* [Brief] According to the article on AI for pediatric emergency care, how many observations will Boyle run over the next two years?

* [Document extract]
Boyle has been video recording the responders in the garage of Pro EMS, a Cambridge, Mass., ambulance service. She is gathering data on how, and how quickly, they address timed, simulated, pediatric emergencies involving sudden heart or lung failure. For the next two years, Boyle will run more than 500 similar observations at EMS agencies across Massachusetts and in eight other states. 

Short term, the goal is to see if video calls to a physician help responders treat emergencies in the field. The longer-term quest, in collaboration with BU computer scientist Deepti Ghadiyaram, is to use artificial intelligence (AI) to enhance emergency care outside hospitals and save more lives.

Boyle, who is also a pediatric emergency physician at BMC, and Ghadiyaram, a BU College of Arts & Sciences assistant professor of computer science, will use video recordings like these to train AI models for responders to take with them on calls—perhaps on a phone or laptop—for use in assessing and treating very sick or injured children more rapidly than humans can do on their own.

With the mannequin simulations, “We collect a range of outcomes related to safety and quality of care,” Boyle says, including “time [required] to critical interventions, procedural skill, and appropriateness of medication choice and dosing.” She debriefs responders on how the computer technology they tested in their simulations affected their teamwork, communication, and efficiency, while collecting any feedback they offer about ways that the tech might be improved.

“We don’t know if there’ll be benefits” from equipping responders with technology, be it videoconferencing with physicians or AI, Boyle says. “That’s what we’re trying to see.” If the research shows promise for either approach in pediatric cases, she adds, the tech could be used in responding to adult emergencies as well. (The necessary treatments and instruments used in an emergency differ for child and adult patients, Ghadiyaram notes.) It could also be used on personal smartphones for when people call 911 for help if their child stops breathing or their heart stops suddenly.

* [Source data]
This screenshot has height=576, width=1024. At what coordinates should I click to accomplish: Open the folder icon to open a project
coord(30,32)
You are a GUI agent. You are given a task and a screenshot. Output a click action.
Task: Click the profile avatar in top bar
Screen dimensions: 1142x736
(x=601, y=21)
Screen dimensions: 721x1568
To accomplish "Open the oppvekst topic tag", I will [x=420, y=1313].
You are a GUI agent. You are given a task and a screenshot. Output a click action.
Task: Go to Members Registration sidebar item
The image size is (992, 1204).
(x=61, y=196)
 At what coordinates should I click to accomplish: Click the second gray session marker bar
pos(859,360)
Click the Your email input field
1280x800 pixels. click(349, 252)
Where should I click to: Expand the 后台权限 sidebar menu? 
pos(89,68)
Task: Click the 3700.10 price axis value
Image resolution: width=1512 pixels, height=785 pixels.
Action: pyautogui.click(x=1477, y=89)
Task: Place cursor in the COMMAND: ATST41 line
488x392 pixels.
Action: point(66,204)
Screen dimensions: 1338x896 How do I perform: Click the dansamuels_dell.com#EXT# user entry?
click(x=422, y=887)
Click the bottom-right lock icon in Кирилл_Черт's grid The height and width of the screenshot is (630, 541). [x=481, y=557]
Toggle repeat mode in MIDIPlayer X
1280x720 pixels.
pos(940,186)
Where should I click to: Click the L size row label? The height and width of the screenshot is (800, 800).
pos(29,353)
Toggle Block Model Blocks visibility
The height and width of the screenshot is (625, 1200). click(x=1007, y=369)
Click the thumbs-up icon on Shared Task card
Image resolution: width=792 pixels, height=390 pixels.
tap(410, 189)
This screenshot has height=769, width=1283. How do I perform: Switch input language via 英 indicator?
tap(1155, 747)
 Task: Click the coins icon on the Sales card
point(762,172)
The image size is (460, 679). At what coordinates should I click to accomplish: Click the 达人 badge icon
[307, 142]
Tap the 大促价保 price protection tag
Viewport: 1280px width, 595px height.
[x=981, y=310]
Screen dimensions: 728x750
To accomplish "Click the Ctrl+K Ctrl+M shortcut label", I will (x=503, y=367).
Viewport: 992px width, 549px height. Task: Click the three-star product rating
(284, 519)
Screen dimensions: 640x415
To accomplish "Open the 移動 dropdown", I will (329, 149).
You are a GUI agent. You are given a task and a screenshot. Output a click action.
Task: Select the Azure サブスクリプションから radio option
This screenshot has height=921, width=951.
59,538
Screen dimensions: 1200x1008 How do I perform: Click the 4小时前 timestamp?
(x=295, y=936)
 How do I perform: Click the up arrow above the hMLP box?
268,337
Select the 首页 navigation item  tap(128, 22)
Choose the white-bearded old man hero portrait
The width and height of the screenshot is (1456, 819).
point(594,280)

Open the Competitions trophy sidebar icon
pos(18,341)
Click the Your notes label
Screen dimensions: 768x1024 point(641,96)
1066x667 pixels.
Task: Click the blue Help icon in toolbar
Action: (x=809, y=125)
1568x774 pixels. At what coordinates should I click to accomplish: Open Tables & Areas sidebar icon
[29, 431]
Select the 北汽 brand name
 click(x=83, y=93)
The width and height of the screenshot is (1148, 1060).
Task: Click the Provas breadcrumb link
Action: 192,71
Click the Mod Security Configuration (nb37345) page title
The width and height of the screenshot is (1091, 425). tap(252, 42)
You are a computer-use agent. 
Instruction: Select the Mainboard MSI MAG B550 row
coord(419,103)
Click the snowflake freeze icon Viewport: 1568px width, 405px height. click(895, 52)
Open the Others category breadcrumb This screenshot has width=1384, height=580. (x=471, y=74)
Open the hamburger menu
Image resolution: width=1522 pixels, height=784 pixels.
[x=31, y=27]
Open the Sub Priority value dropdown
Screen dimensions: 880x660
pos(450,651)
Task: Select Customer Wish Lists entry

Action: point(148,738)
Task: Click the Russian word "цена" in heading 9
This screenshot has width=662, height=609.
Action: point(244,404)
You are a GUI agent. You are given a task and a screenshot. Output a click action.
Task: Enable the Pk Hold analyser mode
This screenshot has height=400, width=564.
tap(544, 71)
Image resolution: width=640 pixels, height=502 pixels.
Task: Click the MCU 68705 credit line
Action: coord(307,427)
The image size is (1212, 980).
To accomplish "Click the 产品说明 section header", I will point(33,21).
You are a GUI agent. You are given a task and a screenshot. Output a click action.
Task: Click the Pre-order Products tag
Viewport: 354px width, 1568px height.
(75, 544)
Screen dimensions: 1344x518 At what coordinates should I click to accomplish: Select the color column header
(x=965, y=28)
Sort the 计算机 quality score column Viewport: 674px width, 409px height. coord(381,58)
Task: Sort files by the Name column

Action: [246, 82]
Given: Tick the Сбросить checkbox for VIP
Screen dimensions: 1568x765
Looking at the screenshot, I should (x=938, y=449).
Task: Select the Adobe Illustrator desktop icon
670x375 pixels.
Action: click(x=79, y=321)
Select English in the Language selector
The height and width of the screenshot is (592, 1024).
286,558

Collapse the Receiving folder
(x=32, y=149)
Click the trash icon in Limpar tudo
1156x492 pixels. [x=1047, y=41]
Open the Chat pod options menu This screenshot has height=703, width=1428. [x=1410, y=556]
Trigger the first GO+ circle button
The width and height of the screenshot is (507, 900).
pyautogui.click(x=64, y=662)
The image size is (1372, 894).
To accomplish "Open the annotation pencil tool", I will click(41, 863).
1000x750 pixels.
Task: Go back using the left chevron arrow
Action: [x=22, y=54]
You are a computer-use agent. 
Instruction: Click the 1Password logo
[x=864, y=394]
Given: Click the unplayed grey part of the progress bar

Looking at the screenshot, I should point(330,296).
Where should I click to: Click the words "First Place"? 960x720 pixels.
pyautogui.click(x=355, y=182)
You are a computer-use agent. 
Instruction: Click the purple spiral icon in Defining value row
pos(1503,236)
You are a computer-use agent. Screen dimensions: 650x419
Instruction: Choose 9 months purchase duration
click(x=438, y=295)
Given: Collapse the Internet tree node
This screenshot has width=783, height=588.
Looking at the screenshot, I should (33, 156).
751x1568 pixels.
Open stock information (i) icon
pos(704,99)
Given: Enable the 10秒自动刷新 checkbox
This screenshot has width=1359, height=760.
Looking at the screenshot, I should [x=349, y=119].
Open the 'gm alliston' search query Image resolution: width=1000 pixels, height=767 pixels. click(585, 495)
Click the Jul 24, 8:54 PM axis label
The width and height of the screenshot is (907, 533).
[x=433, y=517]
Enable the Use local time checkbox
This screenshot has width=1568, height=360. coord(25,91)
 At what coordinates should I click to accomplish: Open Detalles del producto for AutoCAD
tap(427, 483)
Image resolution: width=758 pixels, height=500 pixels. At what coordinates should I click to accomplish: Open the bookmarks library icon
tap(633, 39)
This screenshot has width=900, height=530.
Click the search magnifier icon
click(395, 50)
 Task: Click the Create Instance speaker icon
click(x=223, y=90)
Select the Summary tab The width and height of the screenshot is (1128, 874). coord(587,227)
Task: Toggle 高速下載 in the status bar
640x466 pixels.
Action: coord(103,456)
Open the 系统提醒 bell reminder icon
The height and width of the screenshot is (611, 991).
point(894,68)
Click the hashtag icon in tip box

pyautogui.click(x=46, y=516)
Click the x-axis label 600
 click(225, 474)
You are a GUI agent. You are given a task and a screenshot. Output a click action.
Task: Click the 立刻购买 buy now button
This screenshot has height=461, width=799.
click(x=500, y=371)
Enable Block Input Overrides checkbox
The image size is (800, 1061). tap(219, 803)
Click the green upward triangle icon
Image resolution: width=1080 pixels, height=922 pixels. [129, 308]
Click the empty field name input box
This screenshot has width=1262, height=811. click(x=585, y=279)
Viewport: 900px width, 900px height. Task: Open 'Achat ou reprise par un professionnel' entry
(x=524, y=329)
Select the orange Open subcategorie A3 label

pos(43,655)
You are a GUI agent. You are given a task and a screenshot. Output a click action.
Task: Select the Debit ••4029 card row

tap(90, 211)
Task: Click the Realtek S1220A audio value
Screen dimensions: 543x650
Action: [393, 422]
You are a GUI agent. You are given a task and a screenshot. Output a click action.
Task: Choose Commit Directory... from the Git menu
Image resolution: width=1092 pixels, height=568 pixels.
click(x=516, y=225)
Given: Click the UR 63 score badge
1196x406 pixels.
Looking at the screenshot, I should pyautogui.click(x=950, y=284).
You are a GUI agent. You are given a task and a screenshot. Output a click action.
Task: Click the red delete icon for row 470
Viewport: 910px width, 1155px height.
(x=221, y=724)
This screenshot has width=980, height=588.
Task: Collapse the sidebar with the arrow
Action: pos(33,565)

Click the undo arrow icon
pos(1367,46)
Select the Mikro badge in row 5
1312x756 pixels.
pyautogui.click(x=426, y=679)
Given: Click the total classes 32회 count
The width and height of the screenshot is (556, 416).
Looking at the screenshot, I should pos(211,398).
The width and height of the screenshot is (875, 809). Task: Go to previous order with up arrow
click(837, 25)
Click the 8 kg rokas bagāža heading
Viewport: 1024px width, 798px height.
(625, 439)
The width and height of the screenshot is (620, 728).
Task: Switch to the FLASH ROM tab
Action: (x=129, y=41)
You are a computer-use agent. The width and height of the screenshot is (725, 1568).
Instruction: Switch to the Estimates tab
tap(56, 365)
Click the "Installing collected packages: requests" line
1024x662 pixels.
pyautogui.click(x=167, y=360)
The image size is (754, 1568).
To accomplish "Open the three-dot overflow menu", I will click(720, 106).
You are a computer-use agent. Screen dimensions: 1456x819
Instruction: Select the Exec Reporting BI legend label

* [The completed task] More than 500.